Toyota scrapping Scion brand, keeping FR-S, iM
It was in August 2015 that the Motoring TV team was in Calgary for the launch of the 2016 Scion iM, and Motoring TV host Brad Diamond had a simple question for a Toyota Canada spokesperson.
"Is this do or die—does this vehicle have to survive for the brand to survive?"
The answer was equally as concise.
"I don't see it as do or die," said Romaric Lartilleux. "It's another addition to the Scion lineup that we need to increase our sales (and) we have other products coming.
"Scion is not dead ... it's not dying, and we still trust in the brand."
Fast-forward less than six months, and the struggling brand is about to come off life support, with Toyota announcing that Scion will cease to exist following the 2016 model year.
The plan to eliminate the brand will come into full effect in August, with 2017 model year versions of the FR-S coupe, iA sedan and iM hatch becoming "part of the Toyota family."
The automaker didn't indicate whether the model names would change.
Other remaining models—the tC and xB—will be eliminated, Toyota said.
Toyota, as expected, is putting a positive spin on the news, with the automaker crediting the Scion brand with bringing "new, younger customers" to dealers.
"I think it's a positive," Stephen Beatty, vice-president of Toyota Canada, said in an exclusive interview with Motoring TV. "It's a positive because Scion brought younger buyers to Toyota, but (also) because Scion's all about small cars and so is the Canadian marketplace."

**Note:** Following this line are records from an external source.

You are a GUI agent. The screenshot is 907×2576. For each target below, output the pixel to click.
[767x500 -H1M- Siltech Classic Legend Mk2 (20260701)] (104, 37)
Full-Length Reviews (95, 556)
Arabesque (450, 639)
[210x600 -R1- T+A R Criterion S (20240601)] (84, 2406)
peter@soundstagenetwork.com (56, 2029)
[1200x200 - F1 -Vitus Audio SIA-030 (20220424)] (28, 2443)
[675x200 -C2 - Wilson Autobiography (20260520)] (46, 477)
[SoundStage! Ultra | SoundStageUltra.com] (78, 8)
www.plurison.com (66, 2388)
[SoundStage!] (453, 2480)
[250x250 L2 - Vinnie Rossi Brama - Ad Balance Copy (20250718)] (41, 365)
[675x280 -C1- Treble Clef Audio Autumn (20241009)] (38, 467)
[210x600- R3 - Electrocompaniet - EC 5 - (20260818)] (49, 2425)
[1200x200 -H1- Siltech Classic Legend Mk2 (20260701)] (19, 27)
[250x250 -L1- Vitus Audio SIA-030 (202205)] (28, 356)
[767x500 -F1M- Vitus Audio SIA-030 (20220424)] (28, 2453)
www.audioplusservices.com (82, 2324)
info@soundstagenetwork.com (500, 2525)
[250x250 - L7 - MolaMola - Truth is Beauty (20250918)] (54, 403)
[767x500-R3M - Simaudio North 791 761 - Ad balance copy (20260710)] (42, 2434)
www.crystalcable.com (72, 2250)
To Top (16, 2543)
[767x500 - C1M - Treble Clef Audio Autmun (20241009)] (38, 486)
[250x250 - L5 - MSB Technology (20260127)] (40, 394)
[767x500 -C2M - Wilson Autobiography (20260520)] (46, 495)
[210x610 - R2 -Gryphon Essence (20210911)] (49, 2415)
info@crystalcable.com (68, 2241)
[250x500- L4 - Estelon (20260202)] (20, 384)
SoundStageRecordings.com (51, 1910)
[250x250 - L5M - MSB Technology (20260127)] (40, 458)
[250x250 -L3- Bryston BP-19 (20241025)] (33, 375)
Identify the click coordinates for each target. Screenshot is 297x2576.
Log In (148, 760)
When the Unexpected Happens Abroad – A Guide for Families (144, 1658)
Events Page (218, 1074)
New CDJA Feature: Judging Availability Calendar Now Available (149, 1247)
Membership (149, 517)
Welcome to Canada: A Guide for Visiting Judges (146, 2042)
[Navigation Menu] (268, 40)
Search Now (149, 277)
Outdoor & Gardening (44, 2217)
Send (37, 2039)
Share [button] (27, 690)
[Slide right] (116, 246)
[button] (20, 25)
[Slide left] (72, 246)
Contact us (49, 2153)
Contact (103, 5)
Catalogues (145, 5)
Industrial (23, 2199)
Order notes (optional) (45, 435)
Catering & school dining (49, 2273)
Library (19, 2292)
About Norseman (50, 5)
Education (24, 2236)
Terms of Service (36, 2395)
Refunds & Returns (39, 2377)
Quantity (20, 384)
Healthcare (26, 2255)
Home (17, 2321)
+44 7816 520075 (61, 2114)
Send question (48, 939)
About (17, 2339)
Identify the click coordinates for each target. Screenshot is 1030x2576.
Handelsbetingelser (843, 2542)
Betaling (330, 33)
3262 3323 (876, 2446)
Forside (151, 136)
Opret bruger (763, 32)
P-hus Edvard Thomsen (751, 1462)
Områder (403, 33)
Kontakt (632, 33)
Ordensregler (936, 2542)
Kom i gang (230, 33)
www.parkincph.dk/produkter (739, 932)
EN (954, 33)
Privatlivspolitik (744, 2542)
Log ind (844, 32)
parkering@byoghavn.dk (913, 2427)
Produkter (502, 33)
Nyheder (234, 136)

Others, however, aren't so convinced.
A general manager from a Canadian Toyota dealership that sells Scion vehicles admitted that he "drank the Kool-Aid" when the brand was launched in Canada, but quickly came to a different conclusion.
"From Day 1 we told Toyota (Canada) it was a stupid idea," said the manager, who requested anonymity to protect his relationship with his corporate counterparts.
"They took what was a great success in the (United States) but by the time it came to Canada it was already failing."
The numbers seem to back up his claim.
Scion, which was launched nationwide in the U.S. in 2004, sold 99,259 in its first full year on the market south of the border, according to Automotive News data.
It hit a peak of 173,034 vehicles sold in the U.S. in 2006 before rapidly declining to 57,961 in 2009—the year before Scion was introduced to the Canadian market.
The manager said his dealership shelled out more than $250,000 for signage and other materials in the lead-up to Scion's 2010 Canadian launch, but the writing was already on the wall for the flagging marquee.
U.S. Scion sales plummeted a record-low 45,678 in 2010.
The dealership manager said there is nothing inherently wrong with Scion-branded vehicles, but a lack of brand recognition combined with poor marketing choices are responsible for killing Scion.
"There's nothing wrong with the cars—the cars are fantastic," he said, noting that brand was targeting a market that doesn't traditionally buy cars, let alone new ones.
"The people who they launched it to take (public transit) or Uber," he said of the young, urban demographic the automaker was targeting.
Still, Toyota in convinced that Scion "achieved its goals," with 50 per cent of its customers under 35 years old.
The manager anticipates a near-instant turnaround for the models that the automaker transitions to the Toyota marquee.